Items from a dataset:
::::::::::
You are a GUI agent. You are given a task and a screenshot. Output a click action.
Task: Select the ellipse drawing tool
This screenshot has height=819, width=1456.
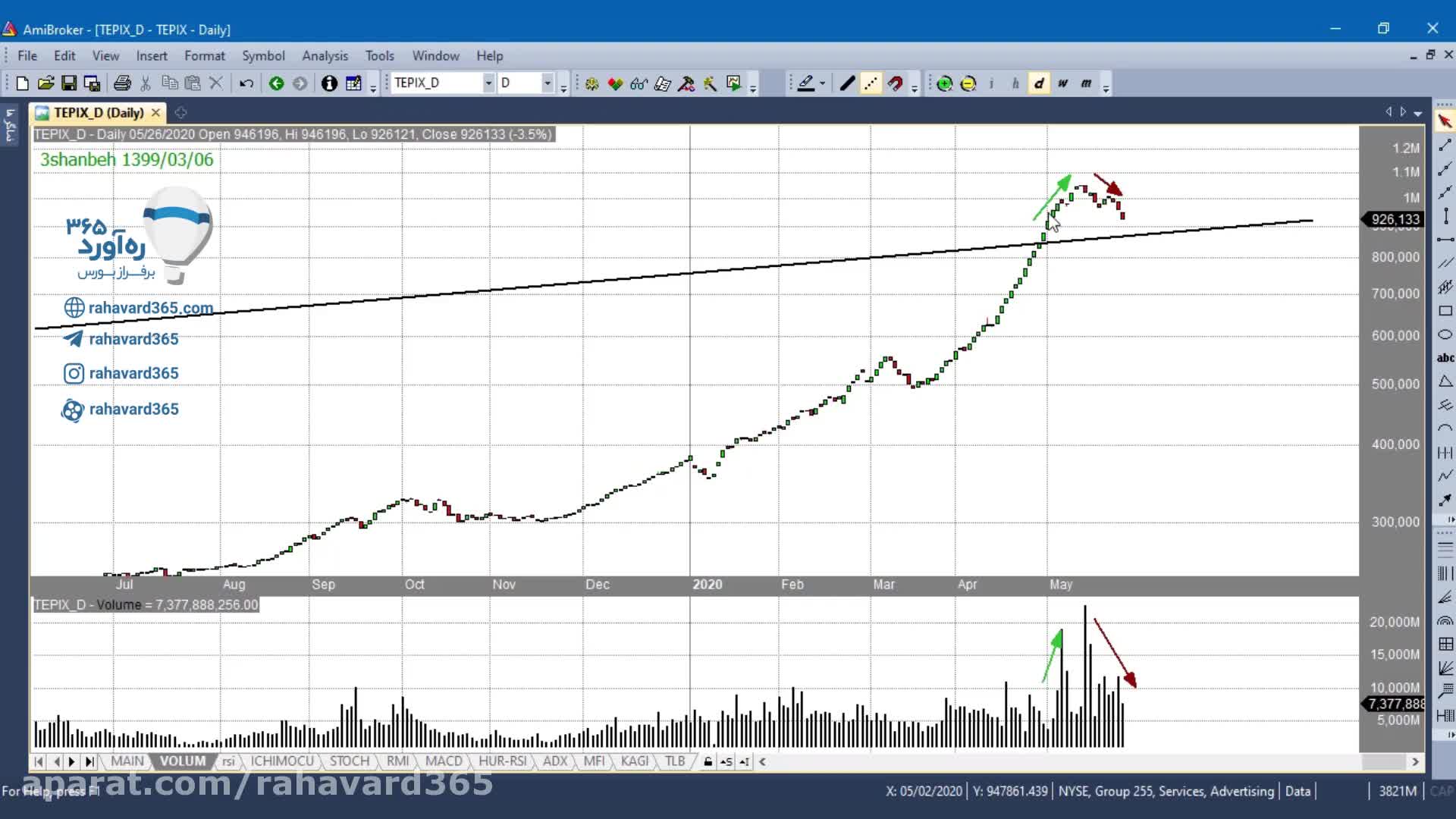coord(1445,334)
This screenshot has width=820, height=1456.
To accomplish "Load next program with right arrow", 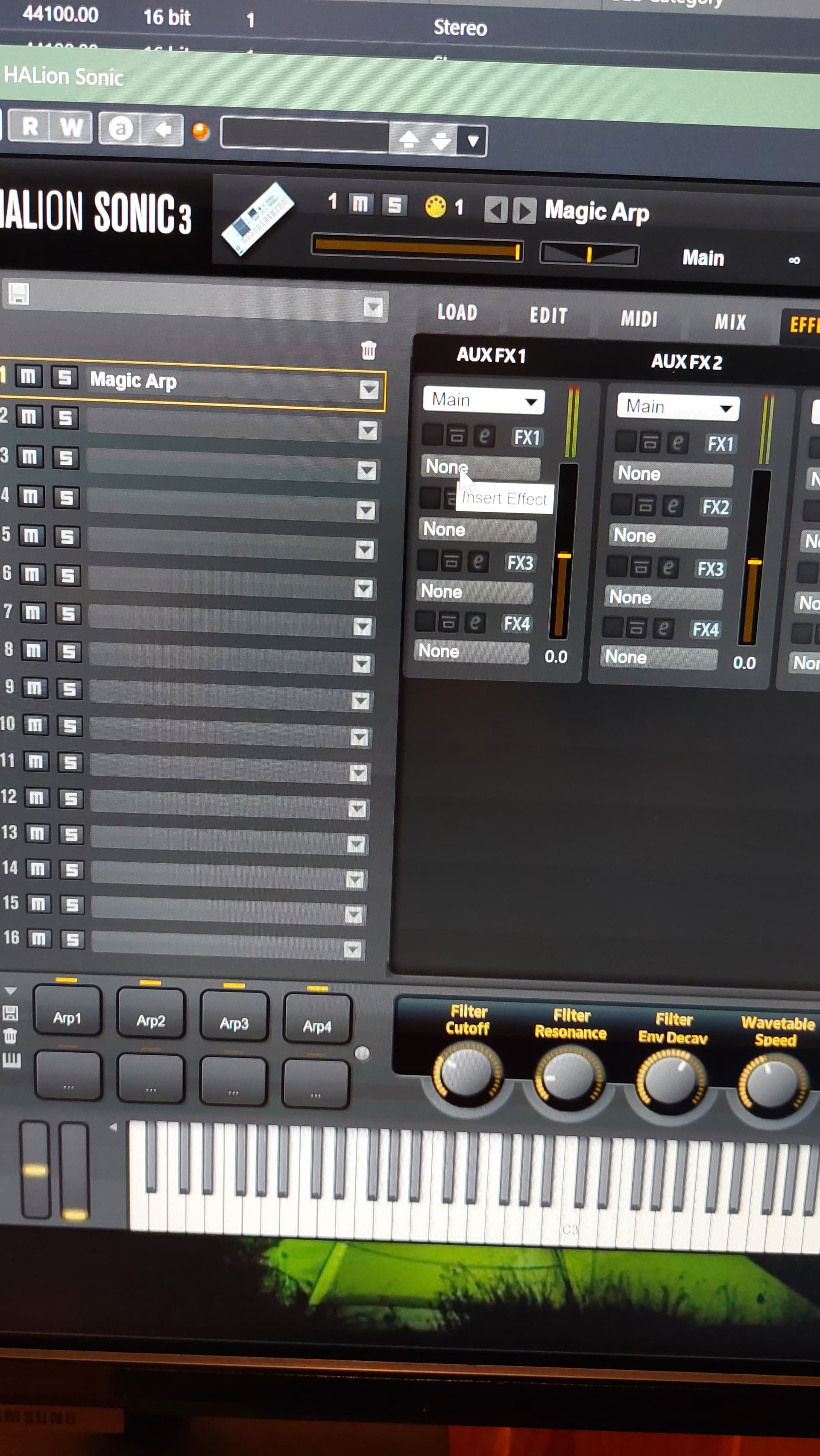I will (x=524, y=212).
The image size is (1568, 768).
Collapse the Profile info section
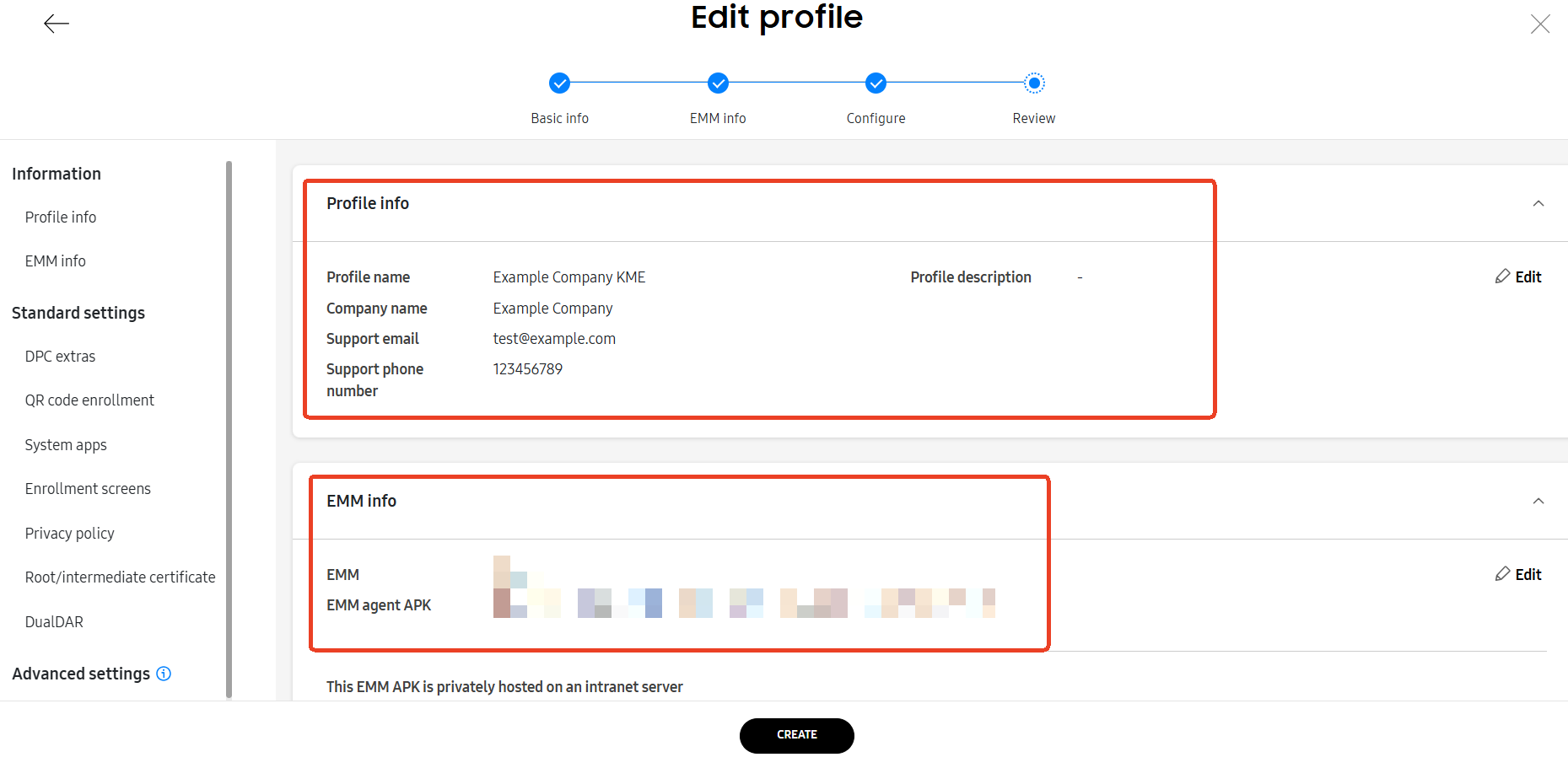tap(1538, 203)
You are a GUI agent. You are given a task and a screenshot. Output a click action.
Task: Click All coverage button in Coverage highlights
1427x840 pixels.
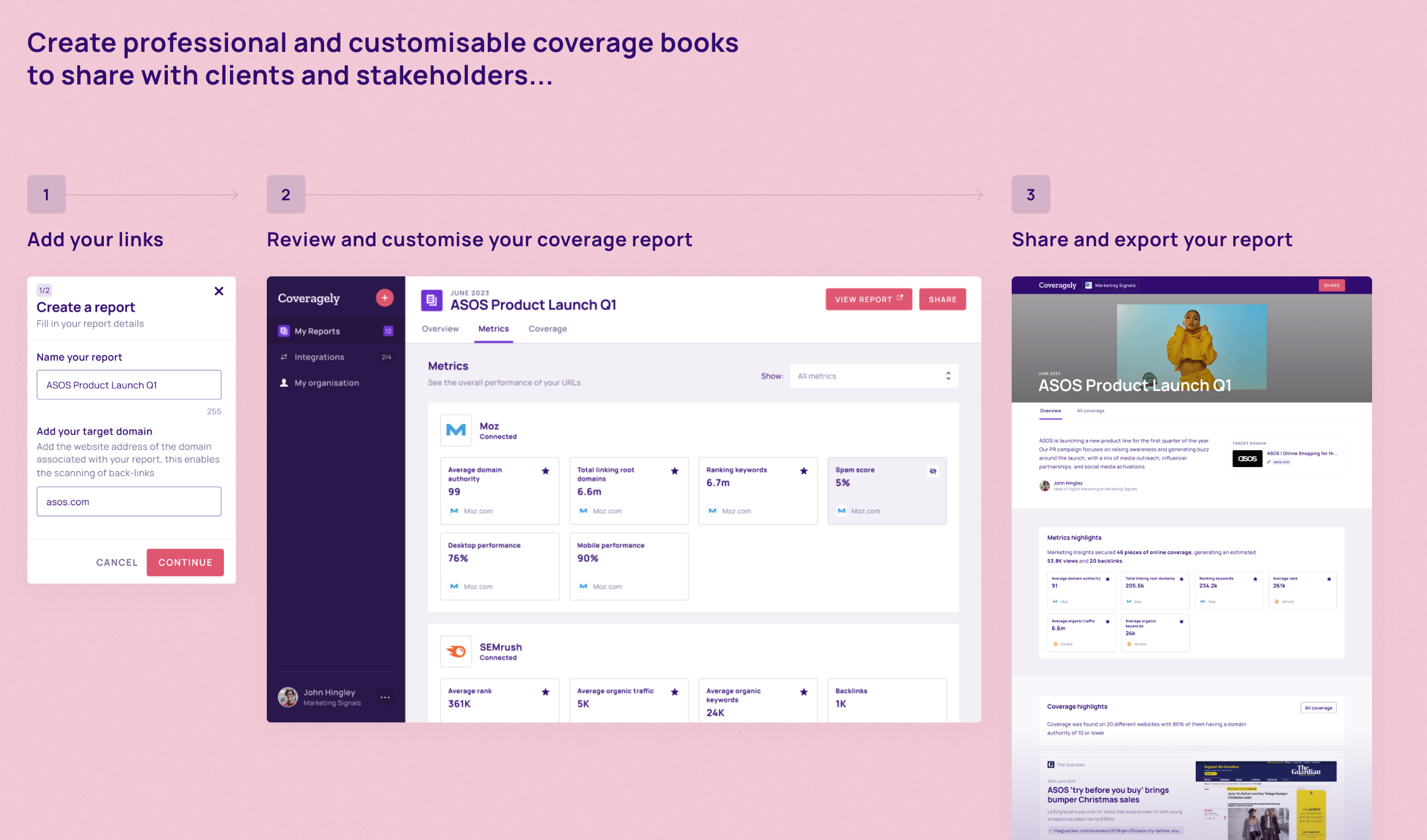pyautogui.click(x=1318, y=708)
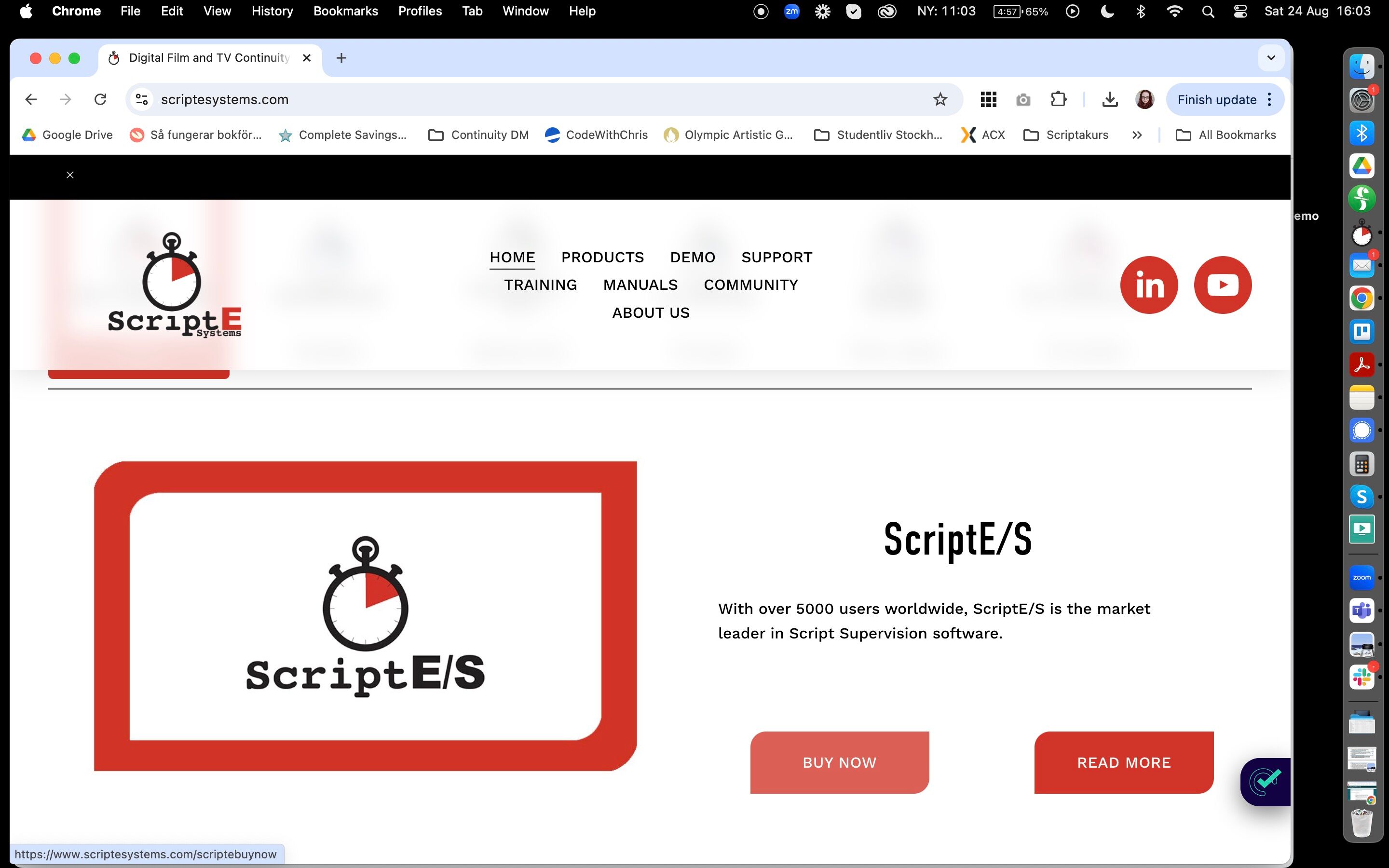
::::::::::
ACTIVITY: Hand back exactly the lines from the one with "Task: Click All" through the last line of the data above, both ends included, with every picture left out.

FINISHED TASK:
Task: Click All coverage button in Coverage highlights
1427x840 pixels.
pyautogui.click(x=1318, y=708)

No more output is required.